The Everest ransomware group has allegedly targeted EMM Corp, a UK-based manufacturing entity, adding the company to its dark web leak site. The group claims to have exfiltrated over 900GB of sensitive internal data and has started leaking samples as proof of the breach. The published evidence suggests a deep compromise of the company’s network, with the attackers threatening to release the full dataset if their demands are not met within a four-day deadline.
EMM Corp appears to be closely associated with Usha Martin UK Ltd, a prominent manufacturer and distributor of wire ropes with a history dating back to 1989. The company is a significant player in the industrial manufacturing sector. The data allegedly stolen by the Everest group seems to encompass the entirety of the company’s operations, posing a severe risk to its business, employees, and customers. The proof files include detailed financial statements, internal file structures, and highly sensitive employee information.

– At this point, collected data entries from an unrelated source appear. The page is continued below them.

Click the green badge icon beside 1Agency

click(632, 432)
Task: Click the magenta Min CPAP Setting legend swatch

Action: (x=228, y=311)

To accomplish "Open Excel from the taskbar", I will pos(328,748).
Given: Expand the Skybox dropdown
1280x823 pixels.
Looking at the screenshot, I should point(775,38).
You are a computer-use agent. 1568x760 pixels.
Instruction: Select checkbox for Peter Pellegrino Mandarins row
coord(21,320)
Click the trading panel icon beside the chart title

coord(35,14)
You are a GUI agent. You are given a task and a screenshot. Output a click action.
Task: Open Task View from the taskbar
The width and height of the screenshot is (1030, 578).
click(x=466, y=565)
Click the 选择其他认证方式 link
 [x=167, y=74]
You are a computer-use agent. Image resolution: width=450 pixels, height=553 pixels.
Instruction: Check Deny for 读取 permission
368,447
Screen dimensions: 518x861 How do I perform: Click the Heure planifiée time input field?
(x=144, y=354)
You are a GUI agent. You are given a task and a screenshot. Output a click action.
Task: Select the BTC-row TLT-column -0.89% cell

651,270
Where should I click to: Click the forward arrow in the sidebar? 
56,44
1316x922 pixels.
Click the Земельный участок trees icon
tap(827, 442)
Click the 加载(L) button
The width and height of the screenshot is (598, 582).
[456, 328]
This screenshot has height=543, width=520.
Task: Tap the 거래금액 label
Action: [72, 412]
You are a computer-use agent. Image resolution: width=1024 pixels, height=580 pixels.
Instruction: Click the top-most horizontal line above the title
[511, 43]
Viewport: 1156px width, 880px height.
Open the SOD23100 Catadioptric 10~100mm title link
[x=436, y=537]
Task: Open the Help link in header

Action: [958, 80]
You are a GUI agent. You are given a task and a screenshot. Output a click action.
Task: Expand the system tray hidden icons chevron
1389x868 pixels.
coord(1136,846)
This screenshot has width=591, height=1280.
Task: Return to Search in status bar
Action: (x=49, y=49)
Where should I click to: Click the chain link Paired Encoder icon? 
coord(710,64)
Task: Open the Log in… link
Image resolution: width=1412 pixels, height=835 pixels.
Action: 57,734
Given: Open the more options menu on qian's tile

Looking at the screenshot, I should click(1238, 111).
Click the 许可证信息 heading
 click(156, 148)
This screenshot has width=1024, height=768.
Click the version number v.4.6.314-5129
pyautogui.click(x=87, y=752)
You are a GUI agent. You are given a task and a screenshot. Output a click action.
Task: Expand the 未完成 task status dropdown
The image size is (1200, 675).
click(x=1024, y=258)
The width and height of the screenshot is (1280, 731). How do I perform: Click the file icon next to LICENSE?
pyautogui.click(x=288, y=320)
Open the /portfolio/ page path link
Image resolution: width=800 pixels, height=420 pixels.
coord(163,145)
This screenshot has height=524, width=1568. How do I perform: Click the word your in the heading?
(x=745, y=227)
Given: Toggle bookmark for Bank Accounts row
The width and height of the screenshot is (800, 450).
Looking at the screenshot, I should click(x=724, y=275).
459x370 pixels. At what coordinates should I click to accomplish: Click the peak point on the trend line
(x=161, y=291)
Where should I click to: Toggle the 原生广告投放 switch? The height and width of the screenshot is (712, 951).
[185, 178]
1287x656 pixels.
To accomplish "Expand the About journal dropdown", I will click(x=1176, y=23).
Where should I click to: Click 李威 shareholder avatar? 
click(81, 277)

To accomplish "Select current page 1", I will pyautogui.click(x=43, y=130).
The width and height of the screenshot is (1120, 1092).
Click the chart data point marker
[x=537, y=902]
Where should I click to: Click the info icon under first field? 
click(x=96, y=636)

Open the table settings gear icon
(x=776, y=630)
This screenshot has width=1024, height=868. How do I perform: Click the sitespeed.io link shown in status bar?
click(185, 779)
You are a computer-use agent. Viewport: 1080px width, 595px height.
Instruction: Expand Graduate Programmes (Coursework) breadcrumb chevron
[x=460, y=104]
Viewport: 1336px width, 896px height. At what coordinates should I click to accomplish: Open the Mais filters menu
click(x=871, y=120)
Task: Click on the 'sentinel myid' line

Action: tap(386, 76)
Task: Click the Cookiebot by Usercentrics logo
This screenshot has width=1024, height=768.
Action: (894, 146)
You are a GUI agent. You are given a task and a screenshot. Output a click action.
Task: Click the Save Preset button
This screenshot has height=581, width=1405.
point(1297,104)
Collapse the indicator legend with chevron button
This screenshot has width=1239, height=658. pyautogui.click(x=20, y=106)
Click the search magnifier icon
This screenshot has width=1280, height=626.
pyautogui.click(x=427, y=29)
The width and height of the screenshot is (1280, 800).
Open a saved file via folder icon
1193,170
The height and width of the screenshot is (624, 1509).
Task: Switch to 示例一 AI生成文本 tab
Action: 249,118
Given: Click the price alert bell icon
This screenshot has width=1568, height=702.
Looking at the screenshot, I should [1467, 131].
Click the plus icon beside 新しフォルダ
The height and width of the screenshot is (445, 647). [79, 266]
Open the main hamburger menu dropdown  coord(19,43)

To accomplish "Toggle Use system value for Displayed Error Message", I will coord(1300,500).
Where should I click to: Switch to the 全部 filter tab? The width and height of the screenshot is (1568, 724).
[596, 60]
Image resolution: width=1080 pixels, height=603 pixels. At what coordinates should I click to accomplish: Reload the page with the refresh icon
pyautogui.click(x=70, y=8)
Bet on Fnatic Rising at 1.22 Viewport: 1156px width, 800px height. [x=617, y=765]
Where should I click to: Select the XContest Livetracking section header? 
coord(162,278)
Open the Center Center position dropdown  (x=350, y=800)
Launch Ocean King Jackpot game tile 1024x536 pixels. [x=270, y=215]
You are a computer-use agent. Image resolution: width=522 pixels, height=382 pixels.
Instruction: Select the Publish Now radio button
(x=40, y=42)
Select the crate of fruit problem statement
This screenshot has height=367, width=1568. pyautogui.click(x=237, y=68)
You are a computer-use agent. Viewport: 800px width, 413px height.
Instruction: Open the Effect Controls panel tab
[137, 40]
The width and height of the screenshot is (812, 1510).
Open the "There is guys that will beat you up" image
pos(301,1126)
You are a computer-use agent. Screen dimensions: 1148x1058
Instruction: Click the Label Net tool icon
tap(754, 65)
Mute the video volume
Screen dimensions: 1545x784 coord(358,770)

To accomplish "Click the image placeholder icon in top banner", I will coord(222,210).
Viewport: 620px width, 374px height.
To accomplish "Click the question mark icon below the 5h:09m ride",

Among the most alarming files leaked are documents containing system passwords in clear text, detailed profit and loss accounts, cyber insurance application forms, and extensive spreadsheets of employee data, including names, email addresses, and phone numbers. The exposure of such critical information could lead to significant financial and reputational damage for EMM Corp and its affiliates, while also placing its employees at high risk of identity theft and targeted phishing attacks.
The allegedly leaked data includes:
- Personal Data
- Customer Data
- Financial Documents
- Internal Documents
- Contracts
- Invoices
- System Passwords
- HR and Personnel files